Stored data:

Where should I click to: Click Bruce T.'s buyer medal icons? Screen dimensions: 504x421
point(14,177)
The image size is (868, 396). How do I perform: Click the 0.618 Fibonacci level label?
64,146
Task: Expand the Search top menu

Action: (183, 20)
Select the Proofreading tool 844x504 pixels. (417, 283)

TASK DETAILS:
Take the entries above and copy them out exactly.

TASK RESULT:
Where should I click to: Click Bruce T.'s buyer medal icons? Screen dimensions: 504x421
point(14,177)
The image size is (868, 396). How do I perform: Click the 0.618 Fibonacci level label?
64,146
Task: Expand the Search top menu

Action: (183, 20)
Select the Proofreading tool 844x504 pixels. (417, 283)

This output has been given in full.